** start Data shown **

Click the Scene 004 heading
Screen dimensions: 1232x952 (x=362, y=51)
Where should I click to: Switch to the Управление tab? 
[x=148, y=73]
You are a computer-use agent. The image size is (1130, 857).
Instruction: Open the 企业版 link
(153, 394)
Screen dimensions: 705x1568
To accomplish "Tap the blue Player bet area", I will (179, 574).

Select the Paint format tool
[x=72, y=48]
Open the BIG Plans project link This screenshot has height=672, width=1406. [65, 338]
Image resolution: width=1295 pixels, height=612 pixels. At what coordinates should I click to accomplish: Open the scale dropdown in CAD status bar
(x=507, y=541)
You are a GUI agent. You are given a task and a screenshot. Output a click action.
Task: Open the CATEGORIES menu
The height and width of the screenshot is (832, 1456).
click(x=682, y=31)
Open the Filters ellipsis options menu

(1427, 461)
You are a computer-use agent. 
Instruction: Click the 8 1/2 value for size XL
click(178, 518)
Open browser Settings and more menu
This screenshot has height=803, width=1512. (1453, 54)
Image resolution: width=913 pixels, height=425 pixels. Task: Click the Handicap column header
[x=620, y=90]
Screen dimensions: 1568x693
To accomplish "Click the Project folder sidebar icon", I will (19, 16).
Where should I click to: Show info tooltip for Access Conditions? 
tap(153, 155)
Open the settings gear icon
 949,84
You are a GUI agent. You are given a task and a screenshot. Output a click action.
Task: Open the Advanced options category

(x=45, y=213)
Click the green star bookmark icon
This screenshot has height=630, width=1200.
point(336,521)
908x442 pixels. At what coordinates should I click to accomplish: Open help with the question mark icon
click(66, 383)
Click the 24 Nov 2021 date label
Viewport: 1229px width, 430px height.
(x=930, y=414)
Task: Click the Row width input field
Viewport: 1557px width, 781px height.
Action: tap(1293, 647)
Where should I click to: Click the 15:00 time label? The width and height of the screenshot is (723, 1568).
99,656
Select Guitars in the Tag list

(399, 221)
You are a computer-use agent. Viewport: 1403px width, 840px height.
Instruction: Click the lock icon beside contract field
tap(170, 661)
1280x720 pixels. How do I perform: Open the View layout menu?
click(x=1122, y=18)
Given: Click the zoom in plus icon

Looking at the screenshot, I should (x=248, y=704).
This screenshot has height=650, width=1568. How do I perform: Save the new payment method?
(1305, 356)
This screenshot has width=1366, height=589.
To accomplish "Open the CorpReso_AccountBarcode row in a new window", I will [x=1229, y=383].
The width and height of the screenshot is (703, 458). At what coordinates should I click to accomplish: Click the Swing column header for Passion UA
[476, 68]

** end Data shown **

— What is expected —
List each line of the material above that contains the word "column".

— Expected answer —
Image resolution: width=913 pixels, height=425 pixels. Task: Click the Handicap column header
The width and height of the screenshot is (703, 458). At what coordinates should I click to accomplish: Click the Swing column header for Passion UA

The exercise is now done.